C’est un peu comme combattre la gravité. On sait que lorsque le portage est négatif, le système financier ne fonctionne pas très bien. Aujourd’hui, le portage négatif lié à la détention d’actions de croissance à grande capitalisation est très important. Si l’on considère le coût de portage comme le paiement d’une prime pour détenir la croissance, alors la bonne façon de considérer les actions de croissance est de payer une prime pour détenir ces actions. Et la prime est d’environ 4 % par an. La force gravitationnelle a tendance à tirer vers le bas ceux qui la combattent.

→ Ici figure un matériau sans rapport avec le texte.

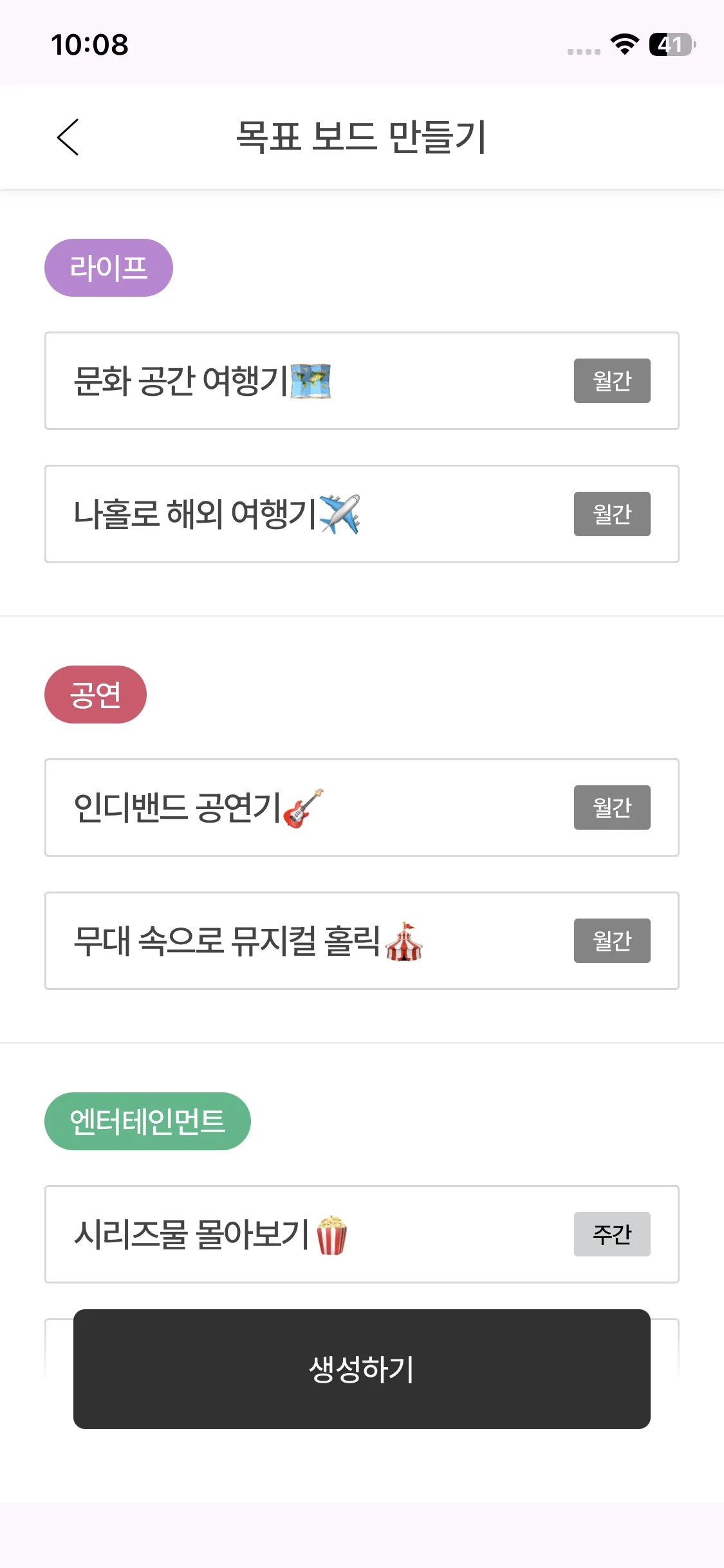
Task: Select the 라이프 category tag
Action: coord(109,268)
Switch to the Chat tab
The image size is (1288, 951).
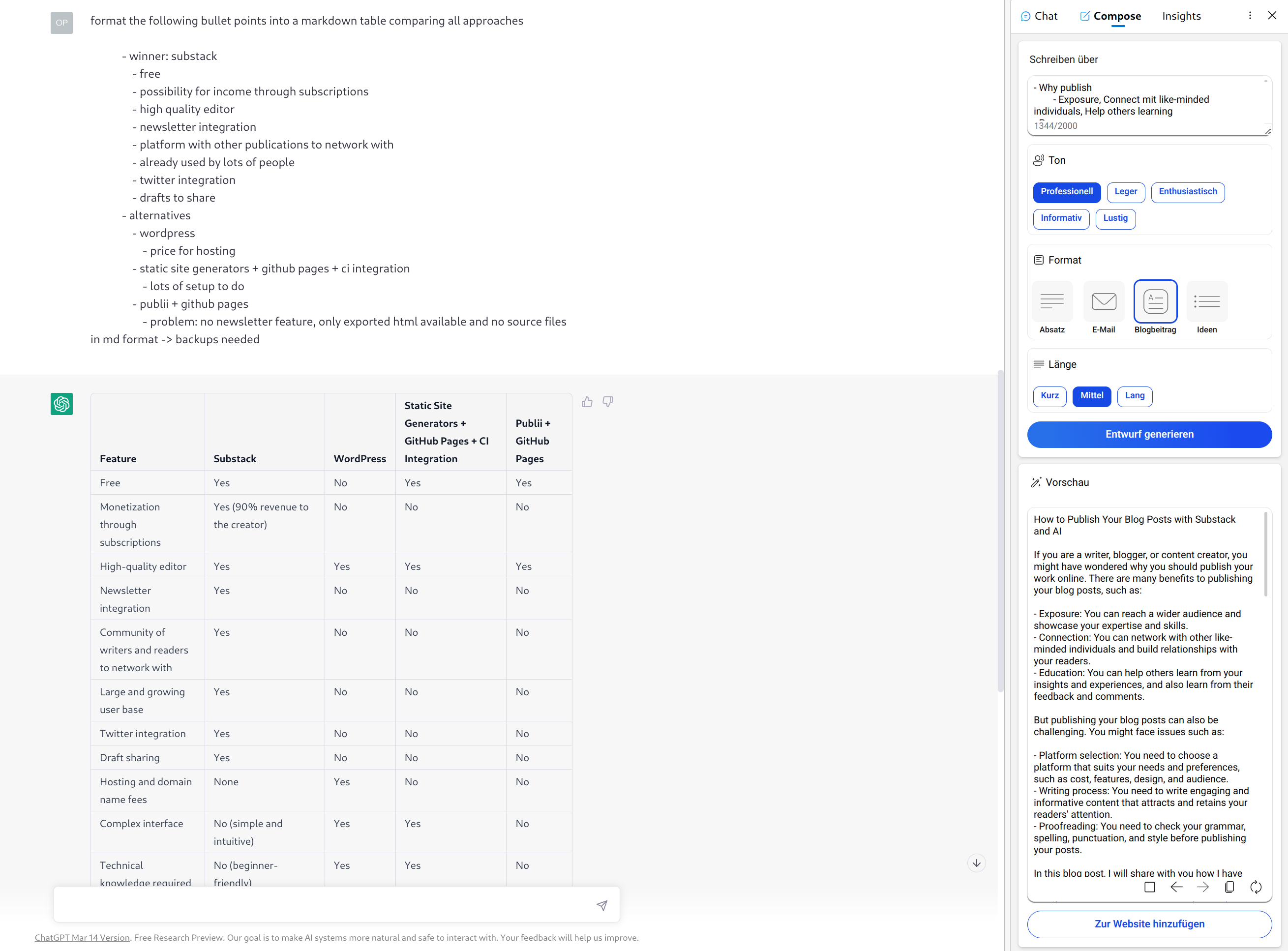tap(1039, 16)
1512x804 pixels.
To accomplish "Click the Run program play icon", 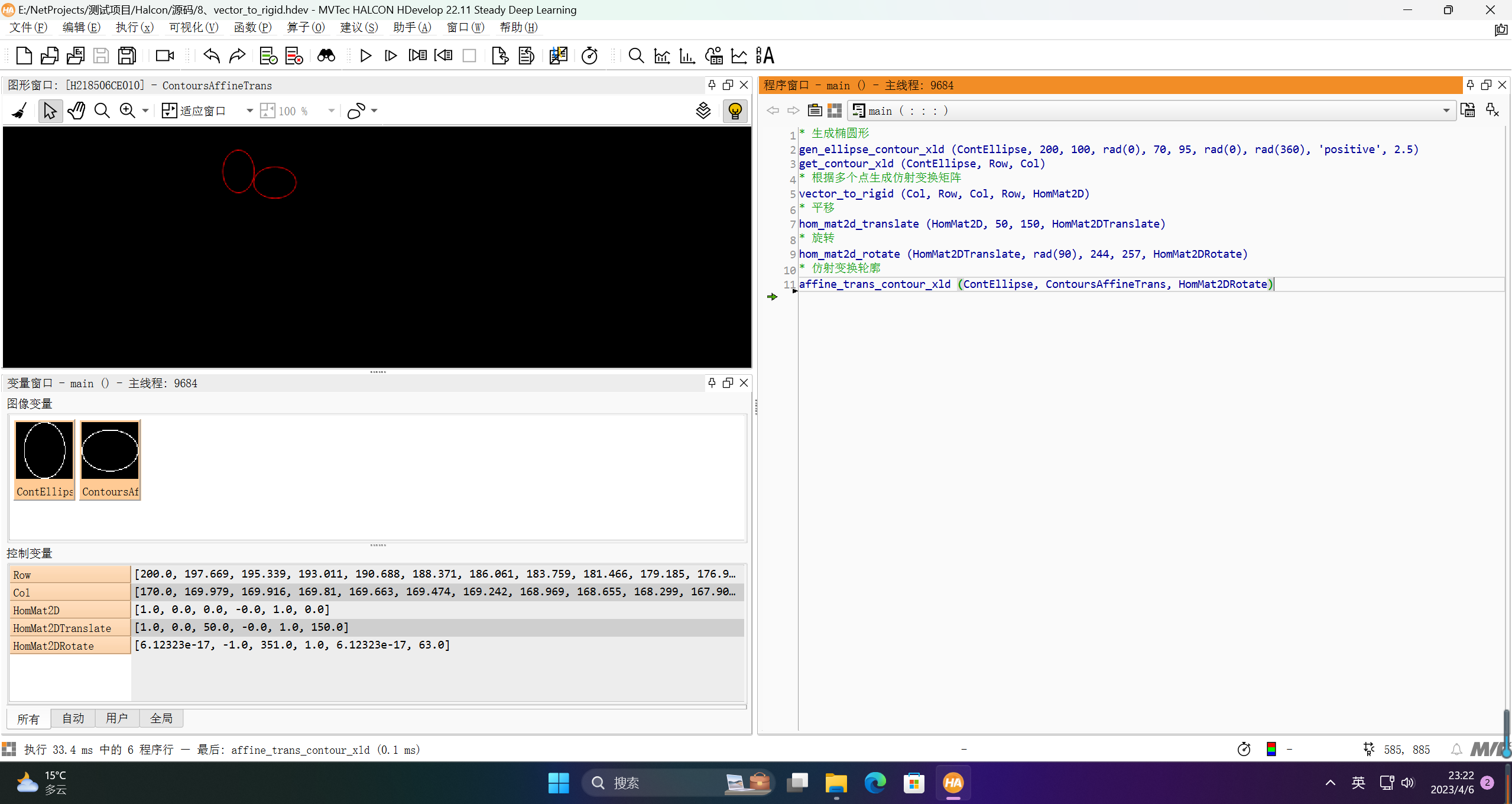I will pyautogui.click(x=365, y=56).
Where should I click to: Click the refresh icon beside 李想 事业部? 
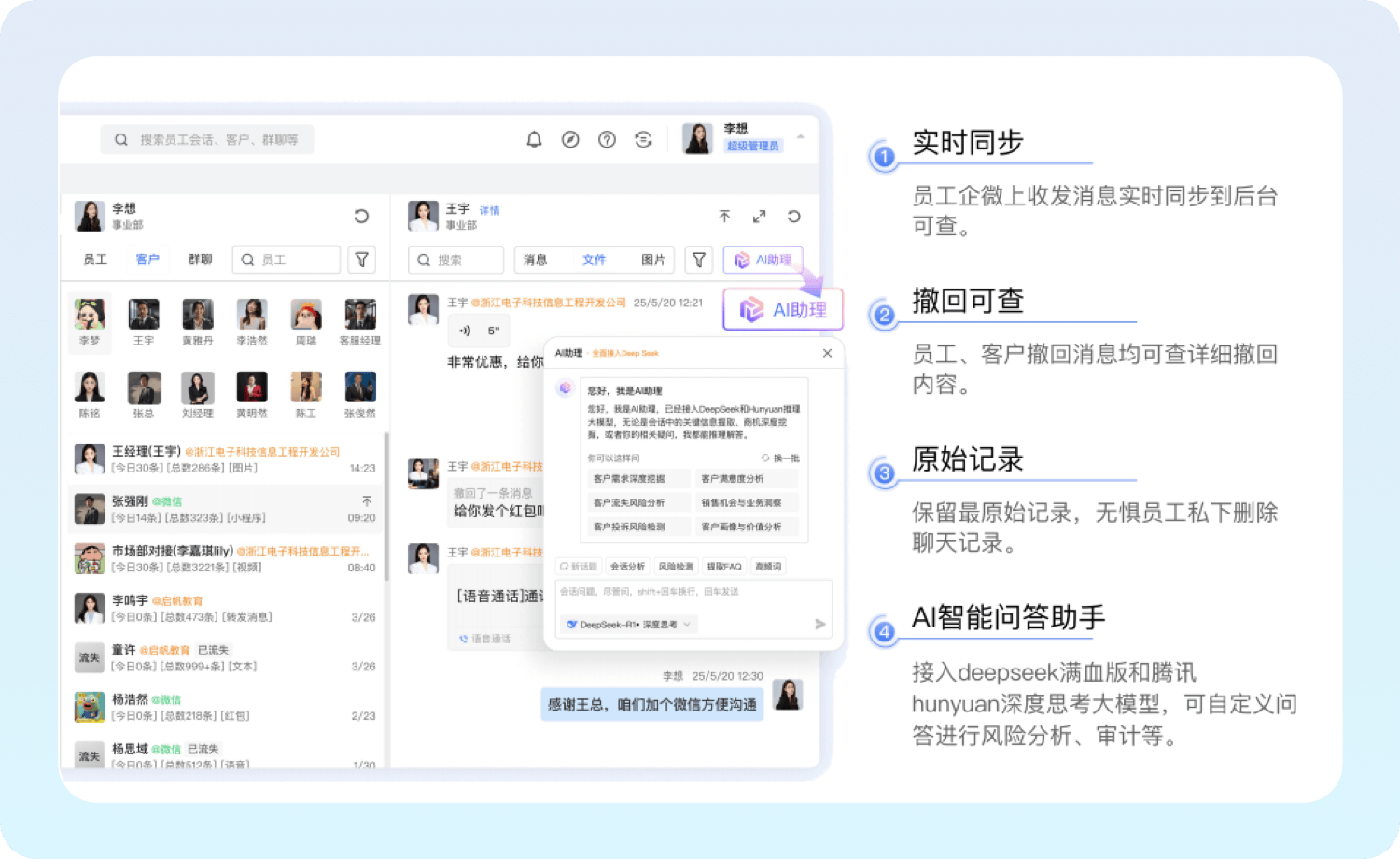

En mettant tout cela ensemble, nous pouvons voir que le marché boursier a aujourd’hui un portage négatif massif, ce qui fait de la vente à découvert (plutôt que de la possession) le portage positif. Bien sûr, rien n’est garanti, et peut-être que le marché boursier se redresse encore plus et surmonte le portage négatif inhérent à son prix. Mais étant donné les niveaux de volatilité incroyablement faibles, il est possible de créer une couverture contre les baisses tout en bénéficiant du portage.

L’asymétrie risque-récompense est toujours une chose bienvenue dans le secteur de l’investissement. Il n’y a jamais rien de gratuit, mais lorsque des distorsions sur les marchés (ici entre les taux d’intérêt et les rendements des dividendes) surviennent, il est bon d’y prêter attention et de voir s’il existe une opportunité de générer un certain rendement ou de créer plus de défense dans le portefeuille à moindre coût. Aujourd’hui, c’est l’un de ces moments.